What you have to do:
Would you filter these records and copy every line that has the word "tweet"?

Collected data:
*** Block opens ***
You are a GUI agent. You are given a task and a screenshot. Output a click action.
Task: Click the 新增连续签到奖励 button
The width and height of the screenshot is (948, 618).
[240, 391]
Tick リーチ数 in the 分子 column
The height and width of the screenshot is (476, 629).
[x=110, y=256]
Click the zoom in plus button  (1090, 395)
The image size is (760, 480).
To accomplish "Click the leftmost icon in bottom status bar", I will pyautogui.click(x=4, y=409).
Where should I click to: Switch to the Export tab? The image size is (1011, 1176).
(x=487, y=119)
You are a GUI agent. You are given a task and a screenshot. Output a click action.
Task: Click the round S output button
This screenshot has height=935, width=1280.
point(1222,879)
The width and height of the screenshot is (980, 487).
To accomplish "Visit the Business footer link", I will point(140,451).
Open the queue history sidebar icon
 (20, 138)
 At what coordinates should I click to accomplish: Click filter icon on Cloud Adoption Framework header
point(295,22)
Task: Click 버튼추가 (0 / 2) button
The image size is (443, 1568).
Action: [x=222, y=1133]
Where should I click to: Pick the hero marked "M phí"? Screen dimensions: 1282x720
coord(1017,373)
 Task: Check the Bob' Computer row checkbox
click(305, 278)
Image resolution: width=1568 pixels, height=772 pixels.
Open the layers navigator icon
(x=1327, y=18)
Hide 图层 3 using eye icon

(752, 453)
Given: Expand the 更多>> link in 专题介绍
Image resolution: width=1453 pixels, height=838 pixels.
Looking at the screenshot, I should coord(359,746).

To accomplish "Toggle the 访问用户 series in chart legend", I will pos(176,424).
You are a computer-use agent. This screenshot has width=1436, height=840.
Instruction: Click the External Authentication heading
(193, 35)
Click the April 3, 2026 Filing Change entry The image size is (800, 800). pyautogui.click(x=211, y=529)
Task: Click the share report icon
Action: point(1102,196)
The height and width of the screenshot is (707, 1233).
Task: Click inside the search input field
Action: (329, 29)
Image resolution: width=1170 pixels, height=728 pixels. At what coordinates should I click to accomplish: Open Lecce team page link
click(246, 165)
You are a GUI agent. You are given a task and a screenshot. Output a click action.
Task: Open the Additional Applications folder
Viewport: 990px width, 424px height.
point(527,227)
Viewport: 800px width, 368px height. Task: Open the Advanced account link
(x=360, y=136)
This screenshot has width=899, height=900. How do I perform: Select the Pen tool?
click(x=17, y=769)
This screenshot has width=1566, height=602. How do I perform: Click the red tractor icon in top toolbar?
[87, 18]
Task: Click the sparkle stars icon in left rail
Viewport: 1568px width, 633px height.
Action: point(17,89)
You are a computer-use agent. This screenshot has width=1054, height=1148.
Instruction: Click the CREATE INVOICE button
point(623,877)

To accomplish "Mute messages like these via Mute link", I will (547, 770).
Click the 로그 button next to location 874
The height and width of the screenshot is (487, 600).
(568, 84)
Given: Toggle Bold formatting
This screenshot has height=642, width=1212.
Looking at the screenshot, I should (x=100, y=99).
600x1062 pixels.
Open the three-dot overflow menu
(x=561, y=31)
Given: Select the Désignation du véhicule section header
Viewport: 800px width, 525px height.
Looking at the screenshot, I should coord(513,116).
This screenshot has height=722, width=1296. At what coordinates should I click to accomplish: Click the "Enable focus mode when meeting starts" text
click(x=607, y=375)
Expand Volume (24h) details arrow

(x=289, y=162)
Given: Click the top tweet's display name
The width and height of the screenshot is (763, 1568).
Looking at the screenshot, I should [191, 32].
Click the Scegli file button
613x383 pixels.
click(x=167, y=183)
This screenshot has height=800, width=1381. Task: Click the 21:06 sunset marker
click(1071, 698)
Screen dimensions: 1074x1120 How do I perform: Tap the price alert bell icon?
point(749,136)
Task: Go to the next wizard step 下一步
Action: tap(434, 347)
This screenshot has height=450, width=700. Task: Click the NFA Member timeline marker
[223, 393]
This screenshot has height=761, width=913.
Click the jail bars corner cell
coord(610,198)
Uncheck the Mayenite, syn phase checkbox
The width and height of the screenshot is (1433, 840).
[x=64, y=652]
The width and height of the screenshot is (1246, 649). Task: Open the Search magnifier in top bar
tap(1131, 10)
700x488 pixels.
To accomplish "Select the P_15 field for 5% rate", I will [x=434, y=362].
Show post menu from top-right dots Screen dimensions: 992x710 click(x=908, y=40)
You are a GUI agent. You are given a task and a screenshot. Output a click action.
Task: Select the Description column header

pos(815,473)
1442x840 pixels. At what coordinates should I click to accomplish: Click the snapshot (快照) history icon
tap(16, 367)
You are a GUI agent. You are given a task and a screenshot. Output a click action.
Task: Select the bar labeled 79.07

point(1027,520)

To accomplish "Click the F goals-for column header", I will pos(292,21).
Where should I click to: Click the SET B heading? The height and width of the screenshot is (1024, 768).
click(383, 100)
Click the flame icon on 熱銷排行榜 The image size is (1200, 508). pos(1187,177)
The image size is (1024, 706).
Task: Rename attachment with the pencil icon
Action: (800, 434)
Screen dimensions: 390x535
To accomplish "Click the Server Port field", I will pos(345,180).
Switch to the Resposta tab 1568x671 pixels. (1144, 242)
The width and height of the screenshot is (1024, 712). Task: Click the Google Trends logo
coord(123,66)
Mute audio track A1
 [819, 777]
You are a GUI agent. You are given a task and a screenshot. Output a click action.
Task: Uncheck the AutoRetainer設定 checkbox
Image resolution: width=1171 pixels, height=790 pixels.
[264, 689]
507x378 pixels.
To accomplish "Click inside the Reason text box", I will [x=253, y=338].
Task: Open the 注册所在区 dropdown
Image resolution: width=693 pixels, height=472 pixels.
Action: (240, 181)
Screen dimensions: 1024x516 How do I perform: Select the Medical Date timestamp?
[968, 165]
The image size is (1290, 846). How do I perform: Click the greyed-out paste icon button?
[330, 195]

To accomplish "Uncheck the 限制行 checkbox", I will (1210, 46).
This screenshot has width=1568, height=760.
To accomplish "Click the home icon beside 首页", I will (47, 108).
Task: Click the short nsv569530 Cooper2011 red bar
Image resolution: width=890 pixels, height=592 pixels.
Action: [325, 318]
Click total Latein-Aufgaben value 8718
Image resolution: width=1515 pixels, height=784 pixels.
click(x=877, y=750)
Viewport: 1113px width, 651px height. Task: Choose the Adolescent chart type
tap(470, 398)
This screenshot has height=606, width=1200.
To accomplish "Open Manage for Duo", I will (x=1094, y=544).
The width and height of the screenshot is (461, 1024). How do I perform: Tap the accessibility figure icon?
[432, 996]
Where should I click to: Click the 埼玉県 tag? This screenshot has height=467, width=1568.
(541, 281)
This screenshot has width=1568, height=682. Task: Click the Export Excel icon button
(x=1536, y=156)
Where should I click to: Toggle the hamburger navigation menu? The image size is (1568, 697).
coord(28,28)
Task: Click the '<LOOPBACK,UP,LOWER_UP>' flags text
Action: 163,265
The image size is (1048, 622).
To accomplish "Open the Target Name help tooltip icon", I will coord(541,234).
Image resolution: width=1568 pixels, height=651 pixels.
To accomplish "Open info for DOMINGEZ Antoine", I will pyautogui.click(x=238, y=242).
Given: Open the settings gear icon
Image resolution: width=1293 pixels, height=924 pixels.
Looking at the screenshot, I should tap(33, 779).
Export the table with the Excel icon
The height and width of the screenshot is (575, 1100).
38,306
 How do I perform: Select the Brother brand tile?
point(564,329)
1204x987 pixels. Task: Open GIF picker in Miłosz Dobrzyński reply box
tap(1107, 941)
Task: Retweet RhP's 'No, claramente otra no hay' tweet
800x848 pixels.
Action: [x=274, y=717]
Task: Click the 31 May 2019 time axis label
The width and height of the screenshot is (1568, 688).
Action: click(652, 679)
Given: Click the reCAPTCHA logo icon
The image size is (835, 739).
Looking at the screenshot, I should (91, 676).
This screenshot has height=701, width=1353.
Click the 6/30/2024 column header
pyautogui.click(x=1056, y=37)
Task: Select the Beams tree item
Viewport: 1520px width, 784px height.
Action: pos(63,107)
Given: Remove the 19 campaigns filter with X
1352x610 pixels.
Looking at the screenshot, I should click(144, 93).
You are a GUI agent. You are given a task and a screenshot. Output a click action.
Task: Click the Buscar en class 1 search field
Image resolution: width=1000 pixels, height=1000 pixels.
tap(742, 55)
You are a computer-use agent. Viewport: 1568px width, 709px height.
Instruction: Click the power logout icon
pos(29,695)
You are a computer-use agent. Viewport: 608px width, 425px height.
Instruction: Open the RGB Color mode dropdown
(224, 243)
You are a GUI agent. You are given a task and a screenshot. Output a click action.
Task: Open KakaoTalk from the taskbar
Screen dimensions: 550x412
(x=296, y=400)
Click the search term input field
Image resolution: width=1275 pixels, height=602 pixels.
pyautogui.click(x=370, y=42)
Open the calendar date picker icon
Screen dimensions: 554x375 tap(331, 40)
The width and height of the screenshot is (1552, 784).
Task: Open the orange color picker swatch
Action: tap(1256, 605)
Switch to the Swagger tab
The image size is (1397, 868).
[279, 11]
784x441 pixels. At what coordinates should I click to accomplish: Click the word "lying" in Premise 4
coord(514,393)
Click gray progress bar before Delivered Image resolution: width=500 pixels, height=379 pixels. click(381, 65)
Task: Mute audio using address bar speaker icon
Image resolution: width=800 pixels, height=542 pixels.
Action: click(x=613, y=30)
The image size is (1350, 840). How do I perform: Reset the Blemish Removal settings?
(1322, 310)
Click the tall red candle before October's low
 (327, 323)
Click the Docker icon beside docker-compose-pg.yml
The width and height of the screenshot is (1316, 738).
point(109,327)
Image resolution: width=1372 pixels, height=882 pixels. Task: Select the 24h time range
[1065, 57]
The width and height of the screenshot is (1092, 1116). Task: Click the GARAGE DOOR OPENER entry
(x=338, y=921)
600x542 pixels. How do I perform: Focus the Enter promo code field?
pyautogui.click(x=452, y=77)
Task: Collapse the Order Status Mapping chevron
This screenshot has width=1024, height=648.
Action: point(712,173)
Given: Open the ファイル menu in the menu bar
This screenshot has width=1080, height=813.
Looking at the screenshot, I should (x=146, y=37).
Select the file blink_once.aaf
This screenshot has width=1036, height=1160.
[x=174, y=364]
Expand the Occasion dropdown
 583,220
*** Block closes ***
Answer below:
Given: Click the top tweet's display name
Task: Retweet RhP's 'No, claramente otra no hay' tweet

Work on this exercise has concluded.